Sekundenschneller Messwert-Zugriff von allen Fachdisziplinen
Genau diese Verknüpfung von Daten ist für die moderne Triebwerksentwicklung aber geradezu zentral. Berechnungsingenieur Michael Kern aus der Triebwerksleistungsrechnung gibt ein Beispiel: An einer Turbine etwa lassen sich einige physikalische Größen unmittelbar messen, zum Beispiel der Druck am Eintritt der Komponente. „Andere Größen, wie etwa der thermische Wirkungsgrad (ein Maß für die Effizienz) eines Triebwerks, werden hingegen in Analyserechnungen ermittelt. Diese Analysen basieren auf komplexen Triebwerksmodellen, in denen sehr viele Messwerte eingelesen werden.“ Hunderte, manchmal tausende Messwerte müssten die Entwickler:innen in Kontext setzen. „In diesen Zusammenhang lassen sich die Messwerte im bisherigen Messdatenmanagement nur mit sehr großem Aufwand setzen – weil sie eben nur mit sehr großem Aufwand zugänglich sind.“
Zusammen mit Kern hat Bayerlein deshalb mit der Etablierung eines standardisierten und zentralen Versuchsdatenmanagements begonnen. Unter dem Projektnamen MDM2020, kurz für „Messdatenmanagement 2020“, arbeiten sie fachübergreifend und interdisziplinär mit einer ganzen Mannschaft an nicht weniger als einem kompletten Neuaufbau des MTU-Messdatenmanagements.
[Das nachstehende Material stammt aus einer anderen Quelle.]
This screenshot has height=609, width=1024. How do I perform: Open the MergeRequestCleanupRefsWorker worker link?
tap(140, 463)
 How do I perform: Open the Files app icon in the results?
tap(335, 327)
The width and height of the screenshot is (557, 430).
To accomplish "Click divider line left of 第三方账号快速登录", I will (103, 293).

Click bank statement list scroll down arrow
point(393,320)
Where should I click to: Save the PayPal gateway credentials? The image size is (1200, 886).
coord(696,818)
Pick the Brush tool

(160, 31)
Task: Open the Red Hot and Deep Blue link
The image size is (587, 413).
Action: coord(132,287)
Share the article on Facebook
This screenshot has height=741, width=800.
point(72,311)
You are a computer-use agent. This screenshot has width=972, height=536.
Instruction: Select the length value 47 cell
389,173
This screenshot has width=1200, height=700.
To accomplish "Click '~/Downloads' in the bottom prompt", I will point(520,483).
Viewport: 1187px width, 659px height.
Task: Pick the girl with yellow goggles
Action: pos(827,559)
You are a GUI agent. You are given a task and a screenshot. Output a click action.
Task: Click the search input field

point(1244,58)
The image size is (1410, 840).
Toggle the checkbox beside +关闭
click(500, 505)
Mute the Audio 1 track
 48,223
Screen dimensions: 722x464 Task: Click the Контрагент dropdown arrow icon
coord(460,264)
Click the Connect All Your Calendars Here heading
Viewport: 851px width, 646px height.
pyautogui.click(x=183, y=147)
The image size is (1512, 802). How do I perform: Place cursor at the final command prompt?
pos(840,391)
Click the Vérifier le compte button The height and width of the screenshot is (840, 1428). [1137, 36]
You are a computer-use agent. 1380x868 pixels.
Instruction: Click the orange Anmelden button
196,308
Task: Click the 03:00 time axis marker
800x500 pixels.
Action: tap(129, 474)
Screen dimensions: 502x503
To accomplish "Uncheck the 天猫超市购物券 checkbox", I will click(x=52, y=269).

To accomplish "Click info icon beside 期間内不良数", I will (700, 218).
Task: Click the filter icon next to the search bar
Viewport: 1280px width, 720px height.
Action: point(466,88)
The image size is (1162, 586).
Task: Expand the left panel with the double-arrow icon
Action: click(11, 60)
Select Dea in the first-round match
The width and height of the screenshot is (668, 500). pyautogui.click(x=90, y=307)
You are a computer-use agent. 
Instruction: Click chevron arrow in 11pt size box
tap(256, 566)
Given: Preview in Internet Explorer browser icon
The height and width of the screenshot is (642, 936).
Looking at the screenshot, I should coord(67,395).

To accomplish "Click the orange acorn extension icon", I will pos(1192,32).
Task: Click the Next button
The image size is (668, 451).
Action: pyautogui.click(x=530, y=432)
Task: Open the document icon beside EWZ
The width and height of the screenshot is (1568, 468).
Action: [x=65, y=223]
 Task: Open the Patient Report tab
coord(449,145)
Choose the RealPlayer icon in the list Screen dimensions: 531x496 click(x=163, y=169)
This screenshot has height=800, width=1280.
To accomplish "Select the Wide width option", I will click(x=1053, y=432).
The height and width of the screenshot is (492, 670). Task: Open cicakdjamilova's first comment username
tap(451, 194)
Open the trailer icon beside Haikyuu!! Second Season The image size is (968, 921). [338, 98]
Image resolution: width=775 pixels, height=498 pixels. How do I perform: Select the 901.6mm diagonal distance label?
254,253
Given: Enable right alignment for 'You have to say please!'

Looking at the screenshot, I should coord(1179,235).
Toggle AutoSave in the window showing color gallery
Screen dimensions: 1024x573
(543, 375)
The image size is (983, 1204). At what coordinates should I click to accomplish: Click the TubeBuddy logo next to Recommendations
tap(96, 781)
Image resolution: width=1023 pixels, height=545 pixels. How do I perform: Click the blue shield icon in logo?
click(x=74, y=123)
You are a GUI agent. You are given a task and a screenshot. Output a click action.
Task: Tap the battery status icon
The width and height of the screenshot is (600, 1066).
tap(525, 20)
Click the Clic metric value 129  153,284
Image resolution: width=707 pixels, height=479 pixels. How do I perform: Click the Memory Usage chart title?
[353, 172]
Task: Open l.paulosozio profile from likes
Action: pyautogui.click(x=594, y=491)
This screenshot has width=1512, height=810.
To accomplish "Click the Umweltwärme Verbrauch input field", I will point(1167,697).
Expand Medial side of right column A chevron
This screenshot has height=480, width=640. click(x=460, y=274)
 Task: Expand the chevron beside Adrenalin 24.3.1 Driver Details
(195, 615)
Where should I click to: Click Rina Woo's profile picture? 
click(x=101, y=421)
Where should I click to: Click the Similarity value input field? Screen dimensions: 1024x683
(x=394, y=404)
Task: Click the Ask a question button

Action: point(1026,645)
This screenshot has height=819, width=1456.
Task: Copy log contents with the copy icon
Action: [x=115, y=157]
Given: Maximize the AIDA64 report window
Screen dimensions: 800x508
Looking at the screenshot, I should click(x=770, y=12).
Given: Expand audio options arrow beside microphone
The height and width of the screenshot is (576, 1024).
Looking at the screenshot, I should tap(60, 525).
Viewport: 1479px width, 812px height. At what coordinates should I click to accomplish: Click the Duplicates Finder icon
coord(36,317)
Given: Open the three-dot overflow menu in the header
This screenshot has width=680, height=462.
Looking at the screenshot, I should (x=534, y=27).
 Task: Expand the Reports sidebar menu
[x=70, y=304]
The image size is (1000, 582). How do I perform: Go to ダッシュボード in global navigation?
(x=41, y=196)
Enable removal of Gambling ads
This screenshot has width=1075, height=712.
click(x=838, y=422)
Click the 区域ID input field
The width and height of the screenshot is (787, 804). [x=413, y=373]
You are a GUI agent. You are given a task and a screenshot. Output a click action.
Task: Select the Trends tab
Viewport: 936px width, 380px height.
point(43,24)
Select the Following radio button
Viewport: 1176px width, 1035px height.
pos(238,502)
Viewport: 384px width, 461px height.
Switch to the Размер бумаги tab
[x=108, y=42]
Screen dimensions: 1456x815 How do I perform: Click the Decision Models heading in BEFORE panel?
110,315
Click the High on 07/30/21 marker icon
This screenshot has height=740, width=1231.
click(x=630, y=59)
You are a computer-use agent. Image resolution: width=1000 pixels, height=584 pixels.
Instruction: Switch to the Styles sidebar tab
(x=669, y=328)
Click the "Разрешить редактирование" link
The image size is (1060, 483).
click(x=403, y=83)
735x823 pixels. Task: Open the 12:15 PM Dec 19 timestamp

Möglichst unkompliziert sollen auf der einen Seite die gemessenen Werte aller Test- und Prüfläufe hineinfließen – und die Entwickler:innen auf der anderen mit ihren bestehenden Tools möglichst unkomplizierten Zugriff darauf erhalten. Solche IT-technischen Lösungen unterstützen die Effizienz von Auslegungsprozessen und damit die Wettbewerbsfähigkeit der MTU. Das meiste muss die Mannschaft von Grund auf aufbauen. Eine Blaupause, an der sich die Entwickler:innen orientieren könnten, gibt es nicht.